(DATA SUPPLIED begins)

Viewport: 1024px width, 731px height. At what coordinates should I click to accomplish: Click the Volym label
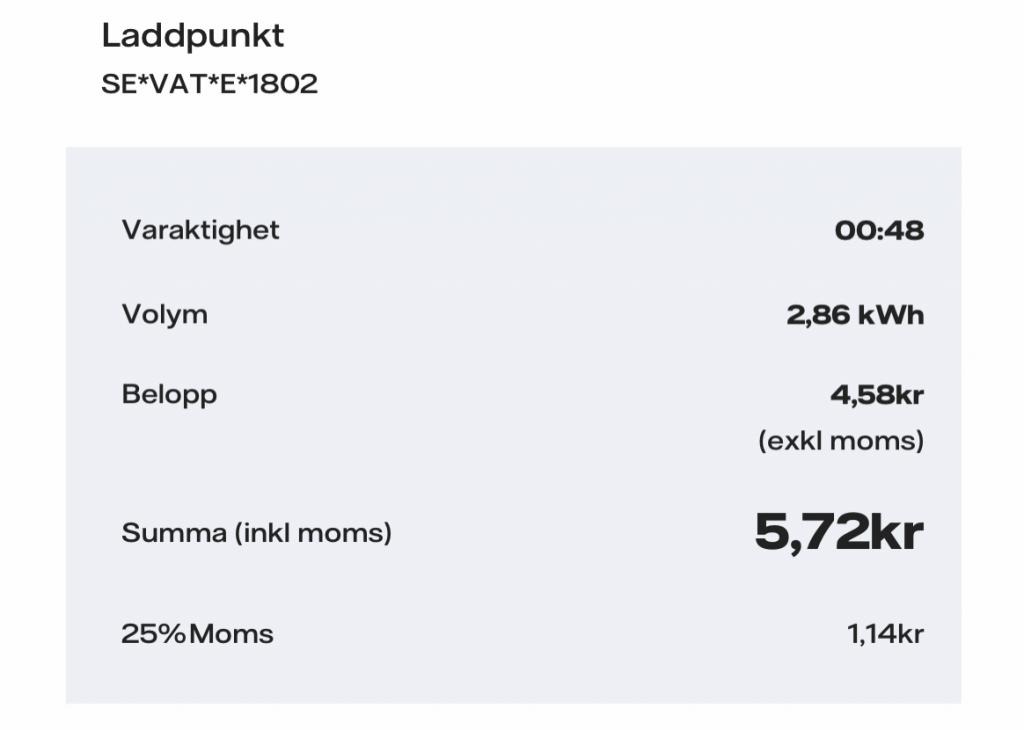click(x=165, y=315)
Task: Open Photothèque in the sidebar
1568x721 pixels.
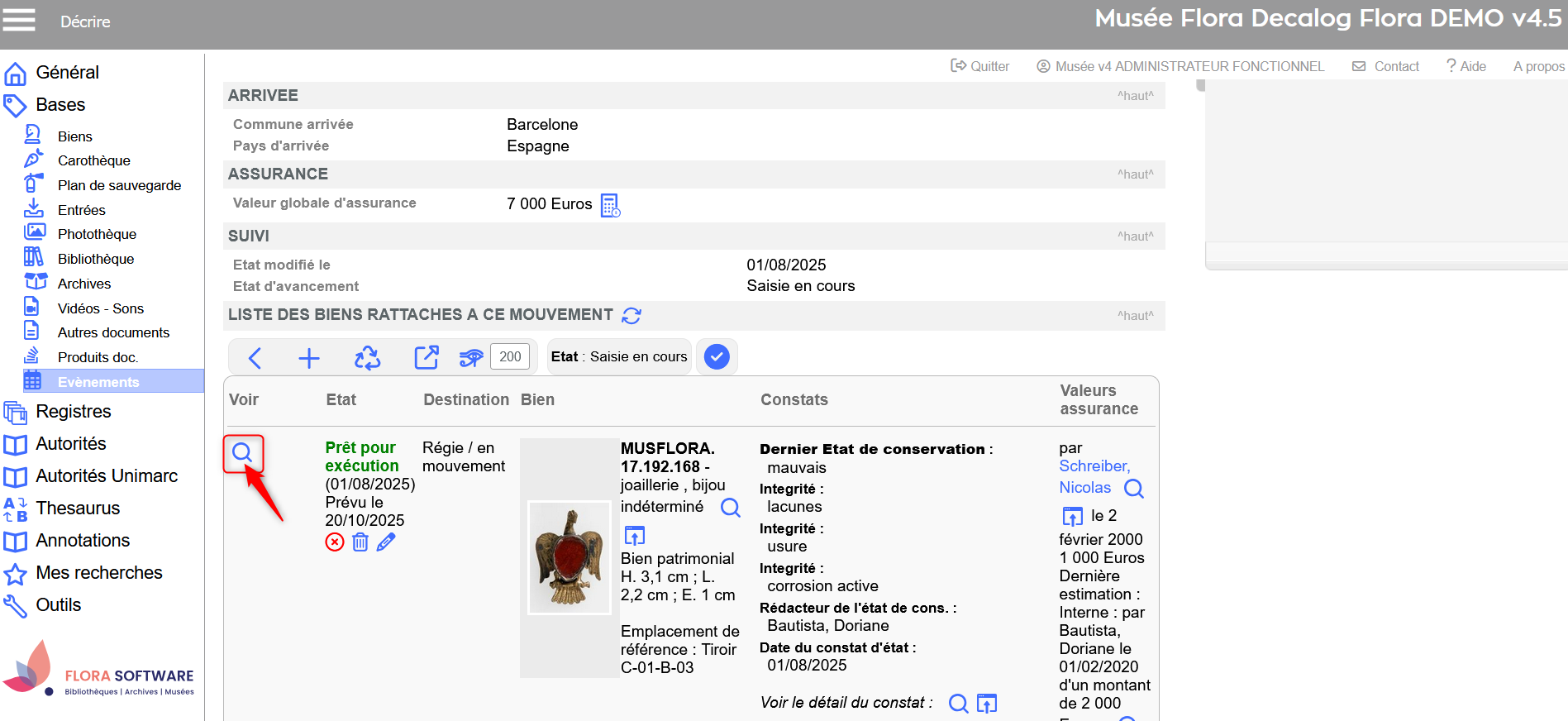Action: coord(97,235)
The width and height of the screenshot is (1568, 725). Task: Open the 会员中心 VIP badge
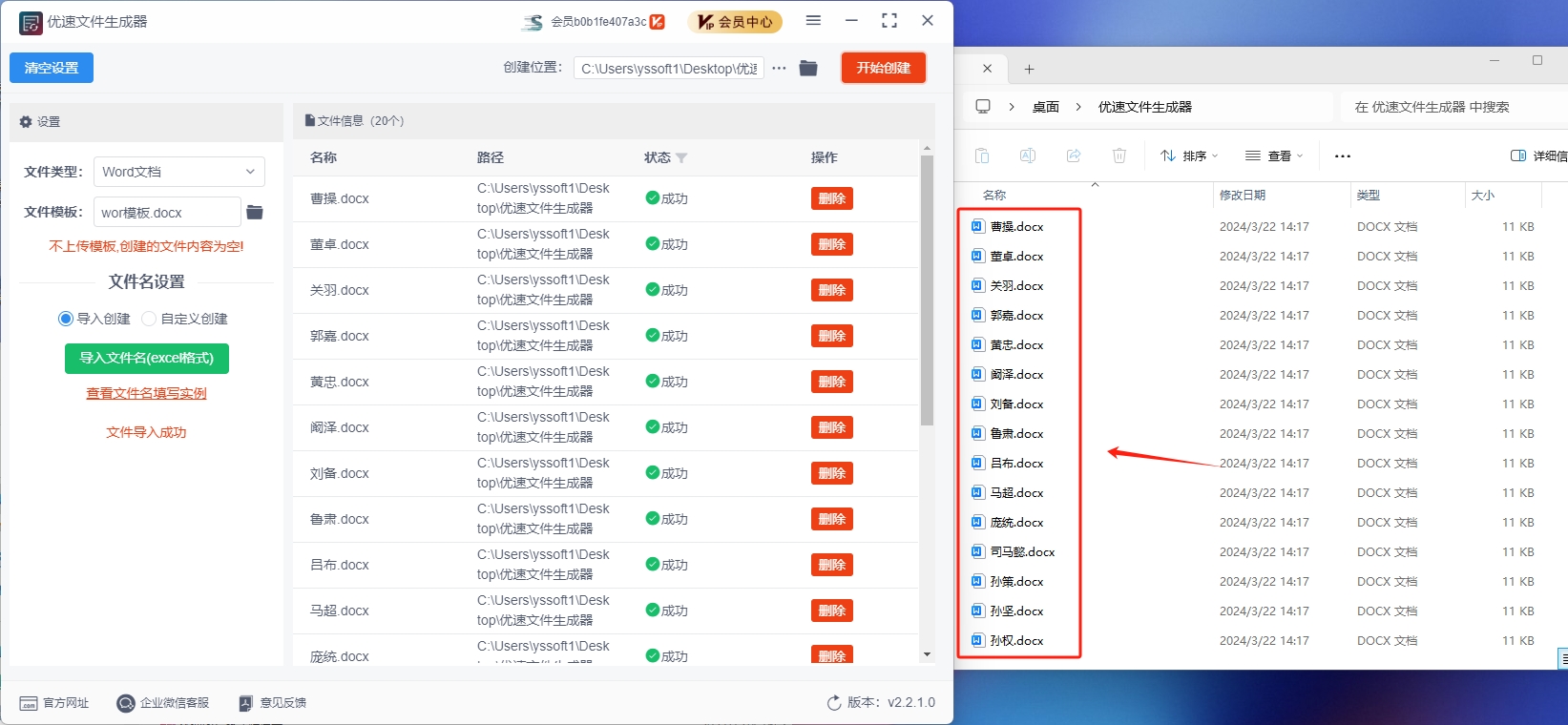[x=735, y=22]
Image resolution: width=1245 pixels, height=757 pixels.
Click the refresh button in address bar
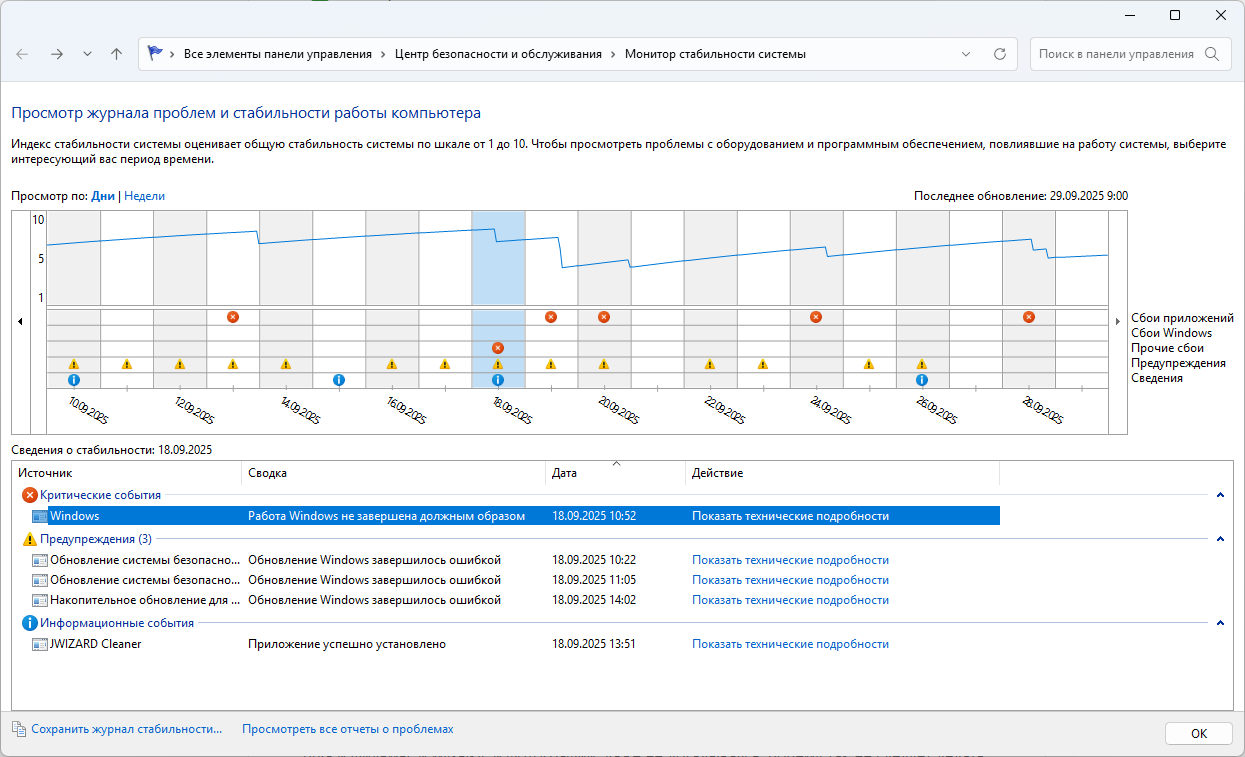coord(999,54)
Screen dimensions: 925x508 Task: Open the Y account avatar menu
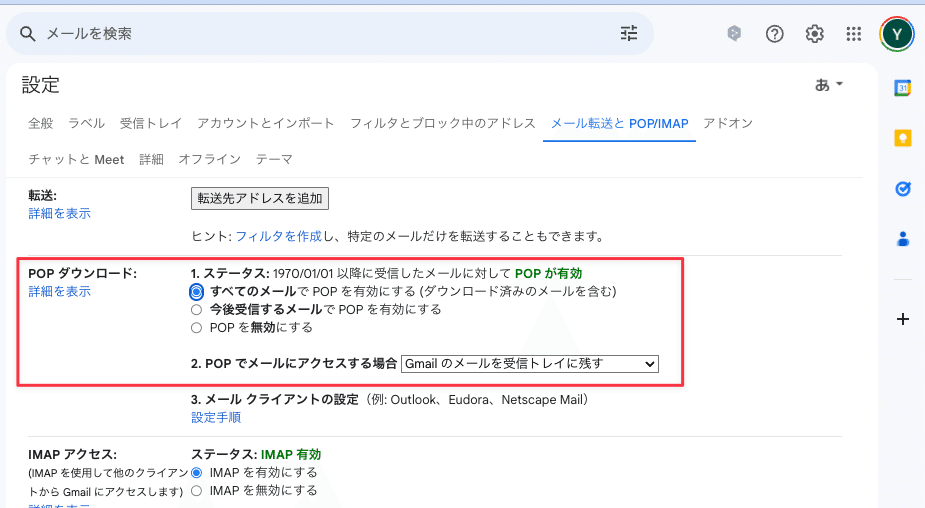pos(896,34)
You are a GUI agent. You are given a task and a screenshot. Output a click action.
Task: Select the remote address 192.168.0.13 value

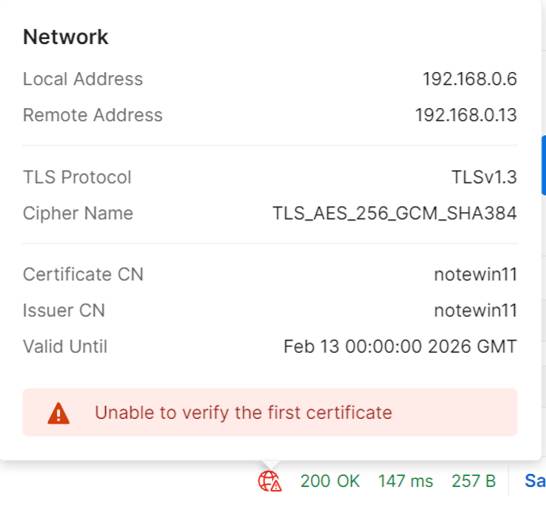466,115
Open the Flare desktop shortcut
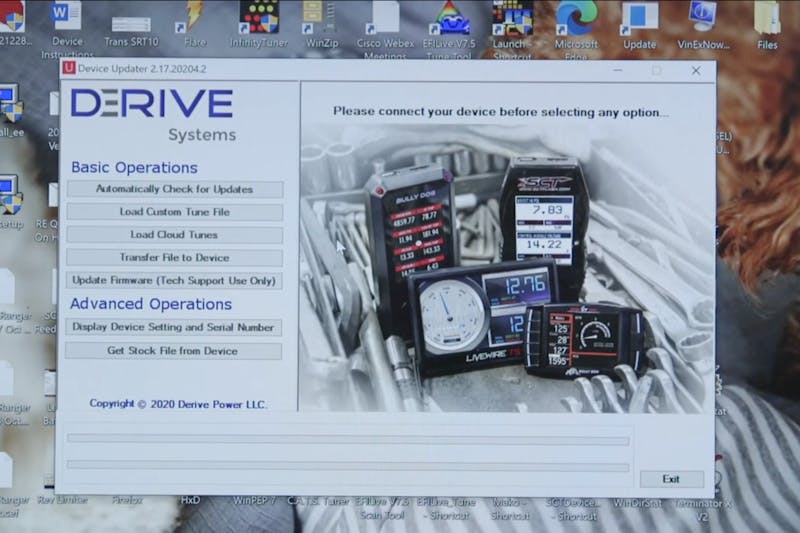 point(195,17)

(DATA SUPPLIED ends)

▶ EXERCISE AIM
Keep the pictures out of your copy, and repeat every entry above exactly.

▶ WRITTEN ANSWER
Viewport: 1024px width, 731px height. At what coordinates should I click to accomplish: Click the Volym label
click(x=165, y=315)
Task: Open Photothèque in the sidebar
1568x721 pixels.
Action: coord(97,235)
The width and height of the screenshot is (1568, 725). Task: Open the 会员中心 VIP badge
[x=735, y=22]
Image resolution: width=1245 pixels, height=757 pixels.
Click the refresh button in address bar
coord(999,54)
Screen dimensions: 925x508 Task: Open the Y account avatar menu
pos(896,34)
You are a GUI agent. You are given a task and a screenshot. Output a click action.
Task: Select the remote address 192.168.0.13 value

466,115
Open the Flare desktop shortcut
 point(195,17)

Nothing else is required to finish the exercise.